Quando io ero giovane, eppure poco tempo fa, si usava l’orologio. E tutti, ma proprio tutti, lo portavamo al polso. Quasi sempre a sinistra, pochi (io per esempio) per darci un contegno lo portavano al polso destro. Era uno stile, e a secondo delle occasioni usavi un orologio diverso ed era un modo di essere. Loro adesso manco sanno come è fatto un orologio (tanto lo vedo sul cellulare, o sulla moto). Anzi, a dire il vero non gli interessa sapere manco che ora è. E nel loro immaginario l’orologio è un numero digitale lampeggiante su un display. Che ne sanno di cassa, corona, cinturino.

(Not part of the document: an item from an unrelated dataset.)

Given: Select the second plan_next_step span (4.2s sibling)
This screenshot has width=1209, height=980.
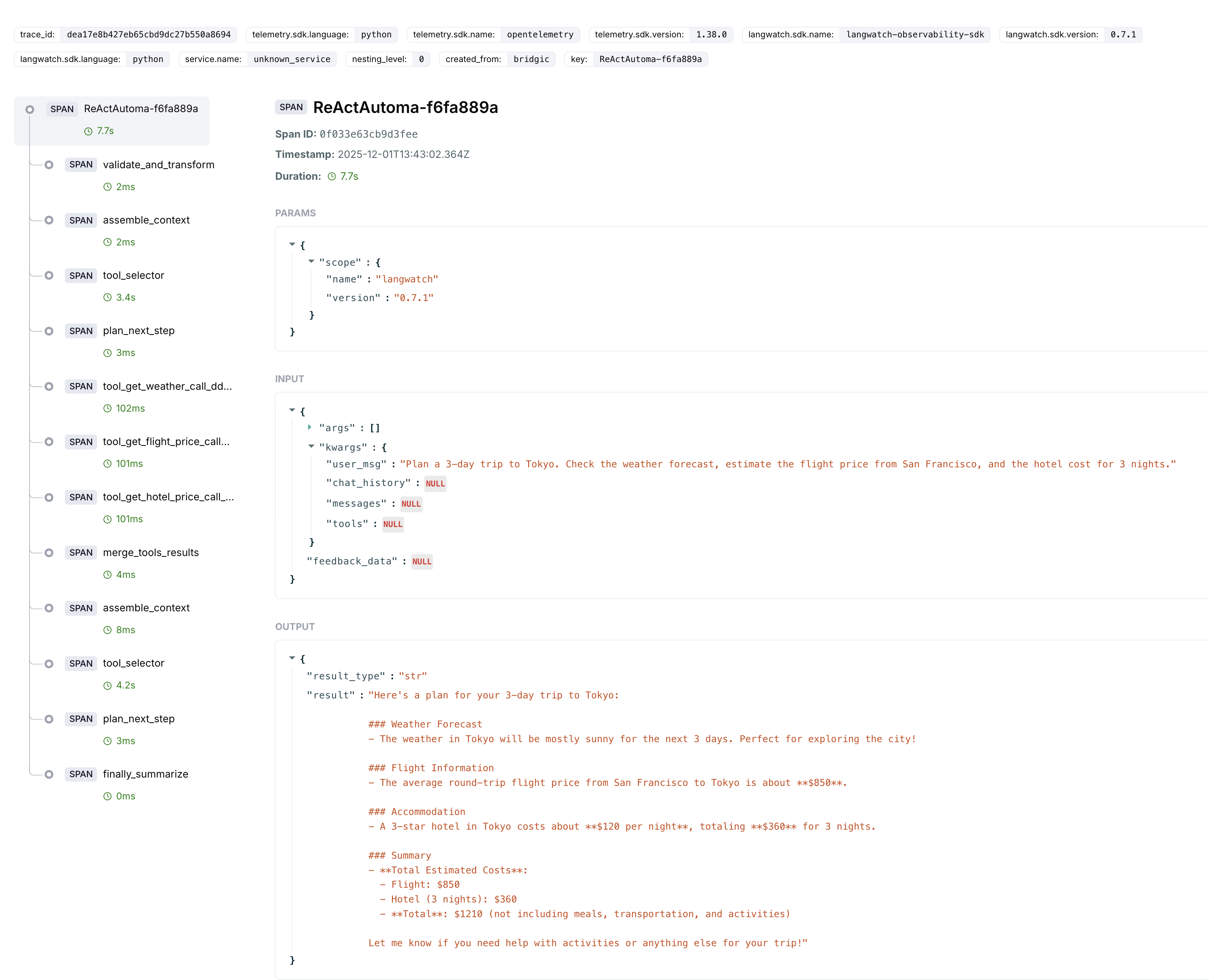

Ai miei tempi, da ragazzo, avevamo le agende, i diari, i taccuini. A scuola il diario era d’obbligo per segnare i compiti, ma ci si scriveva di tutto. Dai testi delle canzoni ai titoli dei film visti. Poi si passava alle agende e c’era una ricerca accurata per scegliere quella giusta, giornaliera, settimanale, mensile. Insomma si scriveva gli appuntamenti, quel che si faceva, quel che si pensava. Si prendevano appunti nelle riunioni o per gli eventi. E anche la scrittura manuale era un esercizio di stile, ci si riconosceva dalla forma del tutto personale. E la scelta delle penne aveva il suo senso.

Oggi, i giovani non sanno cosa sono le agende e nemmeno le penne, non gli interessa scrivere un appunto, un testo, o un pensiero. Tanti non sanno manco scrivere, scrivono a stampatello, scopiazzando la tastiera e non hanno uno stile personale. Figuriamoci se scelgono con cura la propria penna. L’agenda … Immortalare un ricordo, andarla a riprendere mesi e anni dopo, sfogliarla e rivivere quel momento anche solo nella mente. Tenere i ricordi.

Ma queste sono cose da vecchi. Di quelli che prima erano giovani. Adesso ci sono i “ggiovani”. Che ne possiamo capire noi?